## [Assigned task]
Below are records. Find each line in them that holds the word "checkbox" and copy it.

(Provided data)

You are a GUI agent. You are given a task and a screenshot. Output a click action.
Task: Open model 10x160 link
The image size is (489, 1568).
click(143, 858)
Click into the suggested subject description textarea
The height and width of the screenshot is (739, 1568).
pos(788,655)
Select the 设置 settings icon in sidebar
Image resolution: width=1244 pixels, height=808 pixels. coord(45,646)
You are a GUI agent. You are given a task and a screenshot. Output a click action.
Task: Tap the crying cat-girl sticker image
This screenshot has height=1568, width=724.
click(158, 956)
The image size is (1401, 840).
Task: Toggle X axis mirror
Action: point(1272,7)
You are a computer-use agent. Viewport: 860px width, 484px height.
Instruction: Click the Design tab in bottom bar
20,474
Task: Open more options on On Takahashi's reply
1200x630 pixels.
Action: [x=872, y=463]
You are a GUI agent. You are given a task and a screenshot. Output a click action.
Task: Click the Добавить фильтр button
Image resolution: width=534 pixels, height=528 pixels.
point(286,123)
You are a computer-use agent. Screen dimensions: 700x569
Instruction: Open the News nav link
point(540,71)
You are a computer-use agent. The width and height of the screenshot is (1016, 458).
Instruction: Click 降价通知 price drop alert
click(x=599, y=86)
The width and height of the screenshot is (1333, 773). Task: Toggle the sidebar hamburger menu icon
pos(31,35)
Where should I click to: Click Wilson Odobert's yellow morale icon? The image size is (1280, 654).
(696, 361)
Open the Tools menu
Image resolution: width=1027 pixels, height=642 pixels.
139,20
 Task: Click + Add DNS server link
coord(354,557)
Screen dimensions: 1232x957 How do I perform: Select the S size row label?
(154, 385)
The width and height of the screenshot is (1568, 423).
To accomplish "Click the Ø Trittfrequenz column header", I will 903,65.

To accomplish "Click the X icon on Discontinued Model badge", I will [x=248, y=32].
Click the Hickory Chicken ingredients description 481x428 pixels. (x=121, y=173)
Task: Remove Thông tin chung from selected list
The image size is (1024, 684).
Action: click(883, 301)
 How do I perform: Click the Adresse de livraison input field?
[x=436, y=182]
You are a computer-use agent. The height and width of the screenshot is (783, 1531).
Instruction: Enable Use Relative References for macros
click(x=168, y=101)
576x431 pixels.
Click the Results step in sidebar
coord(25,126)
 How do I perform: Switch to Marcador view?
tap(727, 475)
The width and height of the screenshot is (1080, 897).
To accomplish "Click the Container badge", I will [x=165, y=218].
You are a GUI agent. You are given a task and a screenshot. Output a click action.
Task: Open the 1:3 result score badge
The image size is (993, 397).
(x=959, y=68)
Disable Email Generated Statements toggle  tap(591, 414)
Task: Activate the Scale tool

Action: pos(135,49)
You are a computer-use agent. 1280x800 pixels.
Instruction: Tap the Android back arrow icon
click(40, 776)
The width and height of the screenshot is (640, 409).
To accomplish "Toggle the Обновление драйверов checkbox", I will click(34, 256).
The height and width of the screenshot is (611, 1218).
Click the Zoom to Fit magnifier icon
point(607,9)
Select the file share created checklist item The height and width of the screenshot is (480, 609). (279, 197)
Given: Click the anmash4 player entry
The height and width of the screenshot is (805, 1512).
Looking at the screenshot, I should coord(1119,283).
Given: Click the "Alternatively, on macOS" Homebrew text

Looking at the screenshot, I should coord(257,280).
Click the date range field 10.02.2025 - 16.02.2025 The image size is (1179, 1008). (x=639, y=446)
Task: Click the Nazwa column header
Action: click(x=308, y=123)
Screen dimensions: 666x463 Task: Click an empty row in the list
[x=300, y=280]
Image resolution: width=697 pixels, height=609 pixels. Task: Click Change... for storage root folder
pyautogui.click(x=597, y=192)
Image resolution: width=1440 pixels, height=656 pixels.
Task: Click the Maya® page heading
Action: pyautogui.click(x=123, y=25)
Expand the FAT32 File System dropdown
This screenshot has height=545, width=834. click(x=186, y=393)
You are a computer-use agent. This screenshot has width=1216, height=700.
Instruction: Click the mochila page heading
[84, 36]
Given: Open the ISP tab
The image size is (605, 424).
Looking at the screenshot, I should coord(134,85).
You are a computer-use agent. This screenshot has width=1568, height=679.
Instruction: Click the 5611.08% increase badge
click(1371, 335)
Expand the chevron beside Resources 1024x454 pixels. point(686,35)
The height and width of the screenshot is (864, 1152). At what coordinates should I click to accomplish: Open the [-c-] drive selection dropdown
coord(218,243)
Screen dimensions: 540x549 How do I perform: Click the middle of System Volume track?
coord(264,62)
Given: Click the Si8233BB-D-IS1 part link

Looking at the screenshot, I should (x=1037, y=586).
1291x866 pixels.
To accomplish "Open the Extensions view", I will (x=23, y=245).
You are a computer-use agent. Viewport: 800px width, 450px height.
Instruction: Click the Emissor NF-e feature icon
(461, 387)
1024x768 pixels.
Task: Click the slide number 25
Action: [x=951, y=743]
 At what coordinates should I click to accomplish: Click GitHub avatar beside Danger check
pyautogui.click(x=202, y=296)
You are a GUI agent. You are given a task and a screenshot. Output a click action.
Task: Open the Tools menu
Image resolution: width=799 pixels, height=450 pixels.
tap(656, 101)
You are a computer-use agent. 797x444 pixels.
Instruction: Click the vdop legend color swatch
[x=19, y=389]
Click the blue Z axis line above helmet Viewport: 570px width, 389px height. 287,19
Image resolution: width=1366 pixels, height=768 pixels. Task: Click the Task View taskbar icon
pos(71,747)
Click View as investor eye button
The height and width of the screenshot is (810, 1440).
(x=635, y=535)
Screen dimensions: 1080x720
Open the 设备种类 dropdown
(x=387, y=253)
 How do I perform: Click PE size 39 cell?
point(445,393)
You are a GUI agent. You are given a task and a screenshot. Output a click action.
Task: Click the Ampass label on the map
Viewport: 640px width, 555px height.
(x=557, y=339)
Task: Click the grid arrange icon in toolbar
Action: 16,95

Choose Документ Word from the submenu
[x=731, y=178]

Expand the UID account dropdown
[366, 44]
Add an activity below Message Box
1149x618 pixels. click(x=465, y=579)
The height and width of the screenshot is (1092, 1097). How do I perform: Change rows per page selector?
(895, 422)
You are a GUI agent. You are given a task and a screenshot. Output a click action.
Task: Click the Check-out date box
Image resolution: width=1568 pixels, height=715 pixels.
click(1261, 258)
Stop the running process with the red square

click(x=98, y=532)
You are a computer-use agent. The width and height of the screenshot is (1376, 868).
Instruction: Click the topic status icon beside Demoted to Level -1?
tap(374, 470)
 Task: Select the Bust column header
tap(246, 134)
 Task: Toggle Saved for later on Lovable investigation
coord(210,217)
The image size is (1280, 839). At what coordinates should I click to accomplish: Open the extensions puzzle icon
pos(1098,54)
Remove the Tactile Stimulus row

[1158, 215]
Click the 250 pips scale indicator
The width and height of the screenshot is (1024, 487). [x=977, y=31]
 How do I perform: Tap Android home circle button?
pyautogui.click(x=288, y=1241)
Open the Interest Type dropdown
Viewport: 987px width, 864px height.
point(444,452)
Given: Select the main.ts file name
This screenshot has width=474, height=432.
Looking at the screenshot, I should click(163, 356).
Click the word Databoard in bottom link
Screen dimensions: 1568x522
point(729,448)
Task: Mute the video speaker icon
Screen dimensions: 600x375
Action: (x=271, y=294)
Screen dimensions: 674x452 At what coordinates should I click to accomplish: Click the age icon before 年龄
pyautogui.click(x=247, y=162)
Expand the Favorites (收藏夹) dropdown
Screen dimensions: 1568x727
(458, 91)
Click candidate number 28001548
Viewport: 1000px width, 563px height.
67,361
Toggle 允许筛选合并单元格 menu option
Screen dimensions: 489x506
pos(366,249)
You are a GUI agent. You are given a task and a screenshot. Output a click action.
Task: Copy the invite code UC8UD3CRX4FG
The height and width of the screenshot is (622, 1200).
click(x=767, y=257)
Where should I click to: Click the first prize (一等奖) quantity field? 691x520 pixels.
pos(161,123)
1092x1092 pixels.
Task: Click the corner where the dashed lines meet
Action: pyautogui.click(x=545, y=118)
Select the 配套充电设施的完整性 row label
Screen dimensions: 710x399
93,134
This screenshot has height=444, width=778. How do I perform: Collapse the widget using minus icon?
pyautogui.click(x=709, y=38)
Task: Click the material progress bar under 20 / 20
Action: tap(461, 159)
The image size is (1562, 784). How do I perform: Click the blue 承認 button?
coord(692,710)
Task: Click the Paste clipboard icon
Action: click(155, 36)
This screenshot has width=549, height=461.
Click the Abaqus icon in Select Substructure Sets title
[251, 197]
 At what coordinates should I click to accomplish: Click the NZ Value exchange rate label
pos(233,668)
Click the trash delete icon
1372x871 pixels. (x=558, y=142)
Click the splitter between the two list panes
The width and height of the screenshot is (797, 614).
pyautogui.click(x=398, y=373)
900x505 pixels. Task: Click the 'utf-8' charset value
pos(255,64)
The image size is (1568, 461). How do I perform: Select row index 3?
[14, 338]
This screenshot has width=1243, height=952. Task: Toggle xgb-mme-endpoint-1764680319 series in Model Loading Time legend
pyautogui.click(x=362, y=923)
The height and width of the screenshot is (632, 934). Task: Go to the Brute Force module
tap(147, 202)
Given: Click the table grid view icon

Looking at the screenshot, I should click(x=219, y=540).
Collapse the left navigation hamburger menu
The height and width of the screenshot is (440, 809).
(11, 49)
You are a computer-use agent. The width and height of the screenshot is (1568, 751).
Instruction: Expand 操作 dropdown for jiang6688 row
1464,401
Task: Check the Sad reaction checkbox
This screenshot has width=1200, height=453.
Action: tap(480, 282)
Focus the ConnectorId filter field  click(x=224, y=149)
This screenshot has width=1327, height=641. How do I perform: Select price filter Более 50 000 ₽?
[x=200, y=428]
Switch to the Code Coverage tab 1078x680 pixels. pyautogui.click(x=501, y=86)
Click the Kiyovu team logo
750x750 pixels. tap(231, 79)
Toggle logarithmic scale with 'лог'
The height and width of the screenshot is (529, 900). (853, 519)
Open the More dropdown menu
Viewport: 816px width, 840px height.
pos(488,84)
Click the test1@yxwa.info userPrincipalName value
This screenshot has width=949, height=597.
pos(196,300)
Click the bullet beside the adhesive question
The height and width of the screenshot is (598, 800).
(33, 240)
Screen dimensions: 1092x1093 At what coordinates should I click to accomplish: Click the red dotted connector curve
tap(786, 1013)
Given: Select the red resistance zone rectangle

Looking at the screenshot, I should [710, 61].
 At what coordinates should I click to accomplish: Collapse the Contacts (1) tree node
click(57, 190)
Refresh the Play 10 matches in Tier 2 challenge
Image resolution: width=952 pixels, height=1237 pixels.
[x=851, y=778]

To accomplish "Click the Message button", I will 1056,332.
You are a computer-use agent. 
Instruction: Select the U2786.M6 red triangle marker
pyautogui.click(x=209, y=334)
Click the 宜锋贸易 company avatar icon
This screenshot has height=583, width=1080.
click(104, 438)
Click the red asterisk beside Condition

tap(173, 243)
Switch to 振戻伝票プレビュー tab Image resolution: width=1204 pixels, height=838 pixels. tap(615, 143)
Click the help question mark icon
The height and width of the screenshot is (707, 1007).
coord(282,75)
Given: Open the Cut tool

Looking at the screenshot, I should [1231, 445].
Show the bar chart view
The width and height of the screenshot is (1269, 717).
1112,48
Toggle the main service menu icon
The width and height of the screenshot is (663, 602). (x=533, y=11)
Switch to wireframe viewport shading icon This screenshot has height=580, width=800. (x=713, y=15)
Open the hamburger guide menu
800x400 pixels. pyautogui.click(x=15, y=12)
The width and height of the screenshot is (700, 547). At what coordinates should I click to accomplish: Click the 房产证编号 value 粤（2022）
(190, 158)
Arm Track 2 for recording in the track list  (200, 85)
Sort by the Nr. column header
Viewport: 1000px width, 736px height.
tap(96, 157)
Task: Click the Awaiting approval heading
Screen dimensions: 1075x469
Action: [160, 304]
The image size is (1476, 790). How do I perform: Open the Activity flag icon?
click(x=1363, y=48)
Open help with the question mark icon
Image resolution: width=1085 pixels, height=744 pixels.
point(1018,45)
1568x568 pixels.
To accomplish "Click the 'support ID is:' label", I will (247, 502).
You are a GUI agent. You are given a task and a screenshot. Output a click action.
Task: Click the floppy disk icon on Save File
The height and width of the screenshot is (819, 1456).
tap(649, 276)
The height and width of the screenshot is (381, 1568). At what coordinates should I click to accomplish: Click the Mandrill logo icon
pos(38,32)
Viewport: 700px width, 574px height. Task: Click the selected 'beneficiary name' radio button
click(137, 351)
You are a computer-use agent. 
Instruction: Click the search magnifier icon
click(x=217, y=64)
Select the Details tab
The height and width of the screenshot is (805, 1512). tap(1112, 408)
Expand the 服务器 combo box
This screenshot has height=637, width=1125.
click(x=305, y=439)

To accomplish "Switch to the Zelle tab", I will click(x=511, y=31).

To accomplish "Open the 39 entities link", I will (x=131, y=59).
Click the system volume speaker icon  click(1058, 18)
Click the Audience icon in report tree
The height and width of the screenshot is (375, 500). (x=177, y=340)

(End Provided data)

## [Answer for the task]
To accomplish "Toggle the Обновление драйверов checkbox", I will click(34, 256).
Task: Check the Sad reaction checkbox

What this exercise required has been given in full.